Why funeral services are so important after losing a loved one

December 29, 2014

A funeral isn’t just a service to pay our respects and celebrate the life of the deceased. It helps survivors to face the reality of the death of their loved one. This expression of grief helps them to heal and cope. It’s also a time for friends and relatives to express their love and respect for the person who has departed. This is often a tremendous help to the family.

Why funeral services are so important after losing a loved one

How long have funerals been a tradition?

The funeral service has been a means of expressing beliefs and feelings about death for thousands of years, a ritual held in the highest regard by society. Rituals help us to express our deepest thoughts and emotions about life’s most important events. Just as we use birthday parties to honour the passing of another year, funerals honour the life and passing of the deceased.
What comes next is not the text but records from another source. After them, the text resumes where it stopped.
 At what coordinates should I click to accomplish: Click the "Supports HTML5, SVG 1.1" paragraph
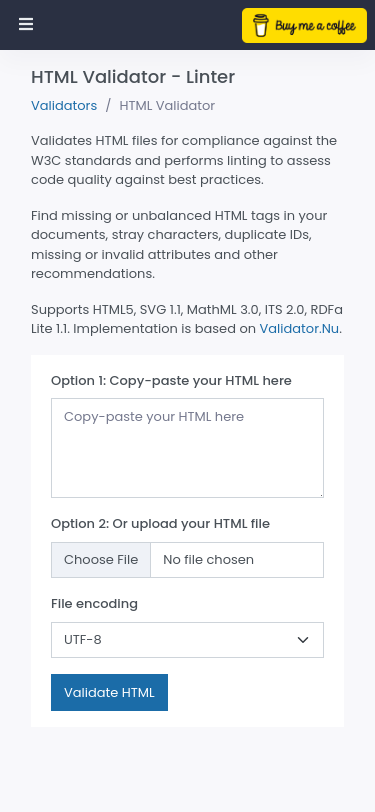pos(187,319)
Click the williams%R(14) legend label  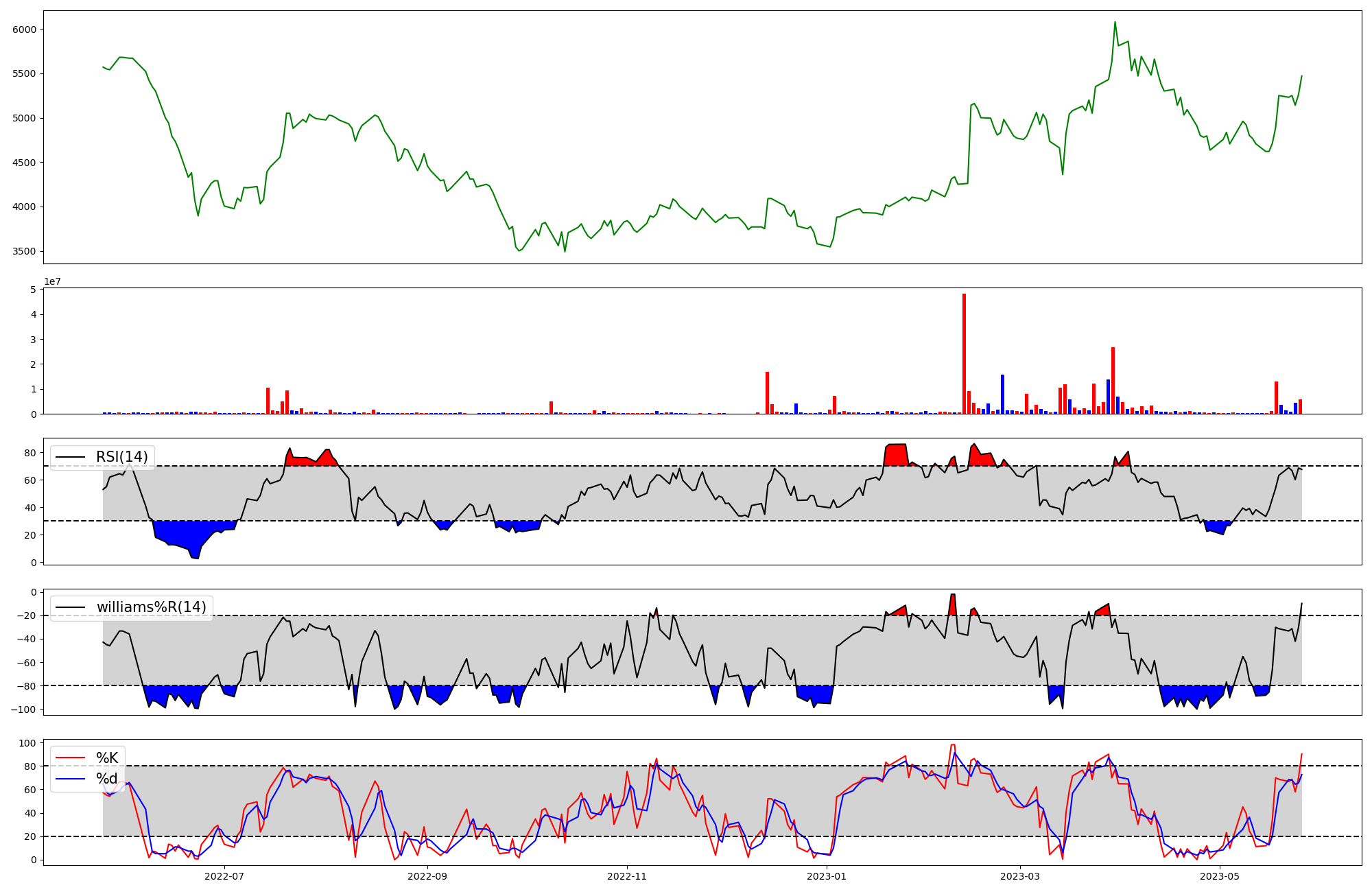[x=151, y=607]
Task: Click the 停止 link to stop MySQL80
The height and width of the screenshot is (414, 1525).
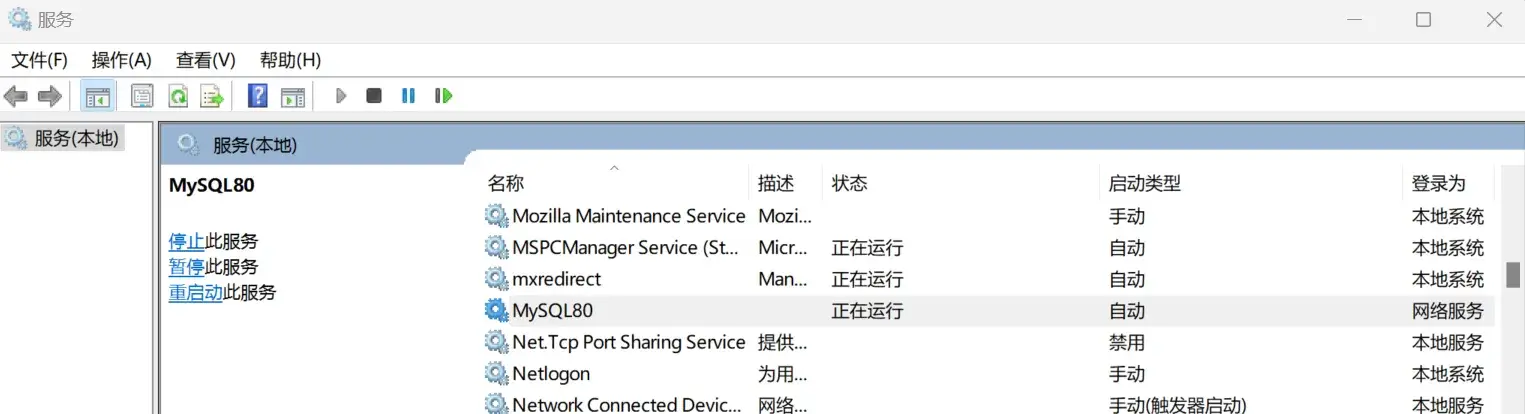Action: tap(186, 241)
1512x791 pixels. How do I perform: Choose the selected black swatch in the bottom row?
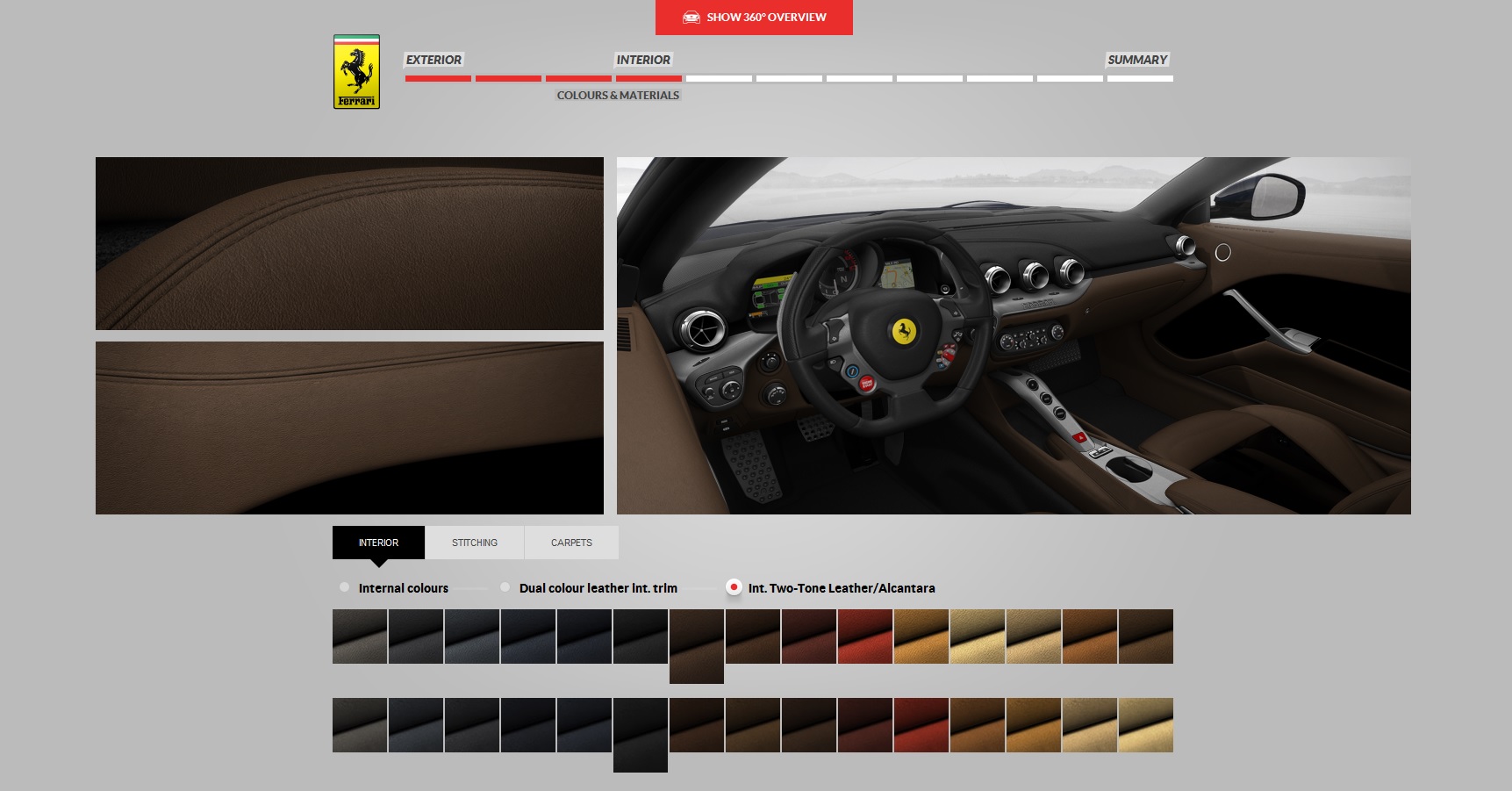click(x=640, y=735)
How does a funeral ceremony help us with our grief?

The funeral service provides support and comfort for those who are left behind in several ways, because it helps us to acknowledge that a loved one has died, gives us an opportunity to say goodbye, creates a support system for grieving survivors, gives us time to reflect on the meaning of both life and death, and also provides hope for the living.

The six needs of mourning

Grief is a very personal emotion and everyone experiences the journey in their own, unique way. Despite that, there are several reconciliations we must all go through on the road to healing.

  1. Acknowledge the reality of the loss:Mourners often know something in their heads but not in their hearts. It can take a short or long period of time to accept the loss.
  2. Embrace the pain of the loss:Trying to avoid or deny the pain of loss is common, but it’s important to confront the loss in order to reconcile it. While you encounter the pain of this loss, remember to comfort yourself physically, emotionally and spiritually.
  3. Remember the person who’s gone:This lets them stay present in your memories. Actively display your memory through stories and pictures and visiting special places that remind you of your loved one.
  4. Develop a new self-identity:Part of who you are was formed through your relationship with the person who has died. You may have been their spouse, parent, child or dear friend. When they pass, you naturally change the way you see yourself. It’s important to re-anchor yourself and reconstruct your self identity. With time, you may develop a renewed confidence in yourself as you adapt to the change.
  5. Search for meaning: It’s natural to question the meaning and purpose of life when you lose a loved one. Questions as to why and how it happened will surface uncontrollably. Death reminds us of our lack of control and can leave us feeling powerless. It’s normal to doubt and question your faith.
  6. Receive ongoing support from others:This is your time of need and you will need the love and understanding of others to help you heal. There is no shame in your dependence. Feel comforted knowing that others truly care about you and want to help you through these trying times.